Professional indemnity insurers will have to disclose their credit ratings to solicitors under plans to be approved by the Solicitors Regulation Authority (SRA) next month.
However, the SRA is to drop the requirement that insurers give policyholders a month’s notice of their intention not to renew cover.
Last April the SRA published a policy statement on how it intends to reform PII – including scrapping the assigned risks pool (ARP) from October 2013, after which firms will have 90 days to secure insurance or shut down, with run-off cover provided by their most recent insurer – and then consulted on both this and the detail of the changes.
It reported today that the 38 respondents to the consultation broadly supported the main thrust of policy statement.
On the detail, there was strong support for credit rating notification – or financial strength rating in its absence – and even some calls for the SRA to set a minimum credit rating, to which it did not accede.
Most respondents were against notices of intention not to renew cover, believing that it cannot work in practice – there were concerns that insurers would send the notice to all firms, while other arguments included the need for the profession to take responsibility themselves in submitting proposal forms in a timely way.
Even though there was evidence of a campaign by one insurer to encourage its policyholders to write in against this proposal, the SRA said it had in any case reconsidered its position. “It is an unnecessary interference in the market which could actually result in unacceptable distortions.”

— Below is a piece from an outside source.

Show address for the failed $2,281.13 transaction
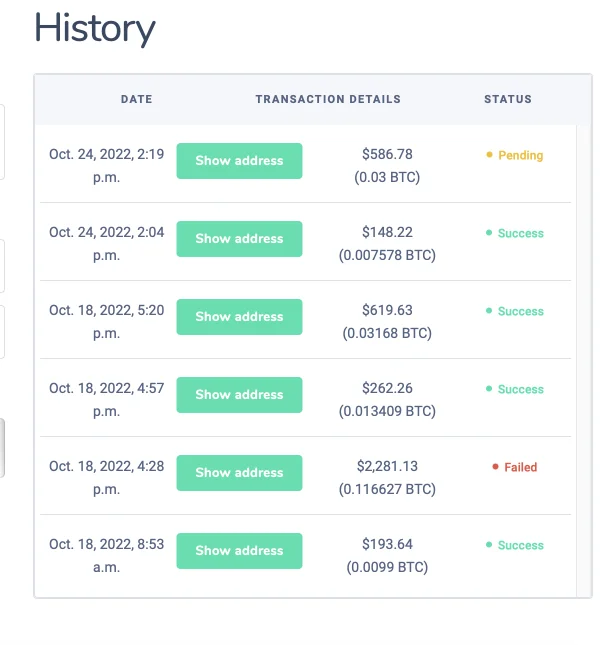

The SRA rejected Law Society calls for a rethink over how ARP liabilities will be apportioned in its final year, 2012/13. The April statement said solicitors will pay the first £10m and insurers the next £10m, alternating up to £60m, above which insurers alone would be responsible. The society suggested that liabilities simply be shared 50:50.
The SRA said its approach provided “additional stability to the insurance market through the removal of the need for qualifying insurers to earmark this sum as an emergency fund for the ARP, thereby reducing average premiums charged to firms obtaining open market insurance”.
SRA chief executive Antony Townsend said: “As a public interest regulator, our objective is always to ensure that we have a comprehensive set of arrangements to protect clients through compulsory PII and the compensation fund. This was our only consideration when drawing up our responses to the comments made.”
The SRA’s board will be asked to approve the necessary rule changes in May.
Meanwhile, new Law Society research into solicitors’ 2011 renewal experience found some evidence that it is becoming easier for the profession, with insurers’ response times improving, for example.
However, while firms are starting to become more likely to shop around for quotations, the society said many could still make better use of the available market; 24% of firms, particularly smaller ones, approached only their existing insurer for cover and the research found that those firms which remained with their existing insurer were less likely to see a decrease in the cost of their premium.
The results indicated that the market remained relatively stable between 2010 and 2011, with the median 2011 premium of £16,980 just a shade higher than 12 months earlier. The average percentage of gross fee income spent on PII was 5.4%.